In the new analysis, a team led by Parham Azimi, an indoor air researcher at the Harvard School of Public Health TH Chan, studied the outbreak at the Diamond Princess, where physical spaces and infections were well documented. He performed more than 20,000 simulations of how the virus may have spread throughout the ship. Each simulation made a variety of assumptions about factors such as patterns of social interaction – how long people spent in their cabins, on deck or in the cafeteria, on average – and the amount of time the virus could live on the surface. Each also considered variable contributions from smaller and floating drops, generally defined as 10 microns or less; and larger drops, which fall more quickly and infect surfaces or other people, landing in the eyes, mouth or nose, for example.

About 130 of these simulations reproduced, to some extent, what actually happened at Diamond Princess as the outbreak progressed.
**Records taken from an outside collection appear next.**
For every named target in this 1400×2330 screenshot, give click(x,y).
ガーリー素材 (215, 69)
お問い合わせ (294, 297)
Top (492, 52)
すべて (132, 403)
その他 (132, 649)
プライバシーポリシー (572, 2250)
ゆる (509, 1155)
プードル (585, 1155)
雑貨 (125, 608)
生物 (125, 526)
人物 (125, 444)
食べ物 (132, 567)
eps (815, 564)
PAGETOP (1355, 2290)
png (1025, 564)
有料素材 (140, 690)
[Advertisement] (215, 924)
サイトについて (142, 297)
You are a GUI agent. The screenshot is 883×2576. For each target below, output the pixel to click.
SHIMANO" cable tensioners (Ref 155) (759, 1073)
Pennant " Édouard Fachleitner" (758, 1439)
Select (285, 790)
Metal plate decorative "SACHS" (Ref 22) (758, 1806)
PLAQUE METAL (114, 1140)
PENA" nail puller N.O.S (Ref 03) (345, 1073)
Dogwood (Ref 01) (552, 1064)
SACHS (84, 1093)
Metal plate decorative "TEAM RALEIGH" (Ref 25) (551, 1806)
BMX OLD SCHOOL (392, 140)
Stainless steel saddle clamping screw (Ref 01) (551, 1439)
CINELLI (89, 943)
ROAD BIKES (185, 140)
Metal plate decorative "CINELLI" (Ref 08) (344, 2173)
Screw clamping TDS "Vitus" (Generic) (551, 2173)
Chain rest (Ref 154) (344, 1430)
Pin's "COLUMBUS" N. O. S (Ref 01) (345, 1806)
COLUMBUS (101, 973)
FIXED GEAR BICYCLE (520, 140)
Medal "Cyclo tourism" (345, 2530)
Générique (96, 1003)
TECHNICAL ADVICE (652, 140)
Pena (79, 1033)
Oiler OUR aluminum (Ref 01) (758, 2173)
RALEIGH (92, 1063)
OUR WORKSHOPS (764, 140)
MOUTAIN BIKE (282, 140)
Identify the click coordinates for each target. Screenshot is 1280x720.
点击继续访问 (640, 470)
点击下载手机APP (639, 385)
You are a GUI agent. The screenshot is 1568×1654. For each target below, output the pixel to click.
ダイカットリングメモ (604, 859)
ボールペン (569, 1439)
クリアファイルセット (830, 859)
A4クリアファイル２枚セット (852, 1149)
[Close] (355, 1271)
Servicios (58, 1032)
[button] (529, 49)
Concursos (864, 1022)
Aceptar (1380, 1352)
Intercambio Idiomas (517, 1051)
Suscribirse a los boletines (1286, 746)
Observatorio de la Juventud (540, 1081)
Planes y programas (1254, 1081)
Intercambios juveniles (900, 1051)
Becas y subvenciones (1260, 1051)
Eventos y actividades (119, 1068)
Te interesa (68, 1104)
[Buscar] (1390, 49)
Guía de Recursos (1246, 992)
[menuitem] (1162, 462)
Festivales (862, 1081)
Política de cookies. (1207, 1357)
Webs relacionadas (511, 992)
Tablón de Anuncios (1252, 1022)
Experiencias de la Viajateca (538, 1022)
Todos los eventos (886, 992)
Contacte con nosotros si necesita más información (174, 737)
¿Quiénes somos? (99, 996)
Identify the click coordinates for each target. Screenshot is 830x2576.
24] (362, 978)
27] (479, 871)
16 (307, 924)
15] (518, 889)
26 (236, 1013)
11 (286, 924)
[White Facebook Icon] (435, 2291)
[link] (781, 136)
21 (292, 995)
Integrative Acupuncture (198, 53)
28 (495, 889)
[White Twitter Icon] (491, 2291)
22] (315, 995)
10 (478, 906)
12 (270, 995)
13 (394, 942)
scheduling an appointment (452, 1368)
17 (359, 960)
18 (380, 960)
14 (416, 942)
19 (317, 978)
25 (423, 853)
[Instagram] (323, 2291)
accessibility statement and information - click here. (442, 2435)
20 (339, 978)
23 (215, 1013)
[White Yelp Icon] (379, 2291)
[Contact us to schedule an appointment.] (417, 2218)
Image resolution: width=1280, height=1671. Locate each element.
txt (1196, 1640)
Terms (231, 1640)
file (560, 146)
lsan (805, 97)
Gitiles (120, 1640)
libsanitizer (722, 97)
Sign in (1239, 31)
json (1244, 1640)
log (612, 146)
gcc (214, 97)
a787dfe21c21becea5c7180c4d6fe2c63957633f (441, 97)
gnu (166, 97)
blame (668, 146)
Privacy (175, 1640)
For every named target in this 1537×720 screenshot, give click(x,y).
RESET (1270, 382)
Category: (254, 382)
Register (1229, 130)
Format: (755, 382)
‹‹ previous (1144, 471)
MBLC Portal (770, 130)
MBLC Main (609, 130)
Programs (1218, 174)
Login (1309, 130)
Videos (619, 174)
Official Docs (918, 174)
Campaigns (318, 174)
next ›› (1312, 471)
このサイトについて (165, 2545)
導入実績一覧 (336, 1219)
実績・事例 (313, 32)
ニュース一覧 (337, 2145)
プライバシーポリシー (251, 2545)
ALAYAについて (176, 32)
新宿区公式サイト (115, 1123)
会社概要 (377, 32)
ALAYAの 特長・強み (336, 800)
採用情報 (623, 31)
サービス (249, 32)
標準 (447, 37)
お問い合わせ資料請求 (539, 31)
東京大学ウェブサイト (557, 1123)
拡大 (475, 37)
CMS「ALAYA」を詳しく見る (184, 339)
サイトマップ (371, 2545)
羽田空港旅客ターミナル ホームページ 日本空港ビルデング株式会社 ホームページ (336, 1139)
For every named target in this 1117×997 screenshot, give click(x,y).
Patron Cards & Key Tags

In analyzing these more “realistic” scenarios, the research team calculated the most likely contributions from each transmission route. The researchers concluded that smaller droplets predominated and accounted for about 60% of new infections, both within a short distance, a few meters from an infectious person, and at greater distances.

“A lot of people have argued that overhead transmission is going on, but no one had numbers for that,” said Azimi. “What is the contribution of these small droplets – is it 5% or 90%? In this article, we provide the first real estimates of what that number would be, at least for this cruise ship. “

The logic behind this transmission is straightforward, experts said. When a person is speaking, he emits a cloud of droplets, the vast majority of which are small enough to remain suspended in the air for a few minutes or more. By inhalation, the cloud of small droplets is more likely to reach a mucous membrane than larger ones that fly ballistically.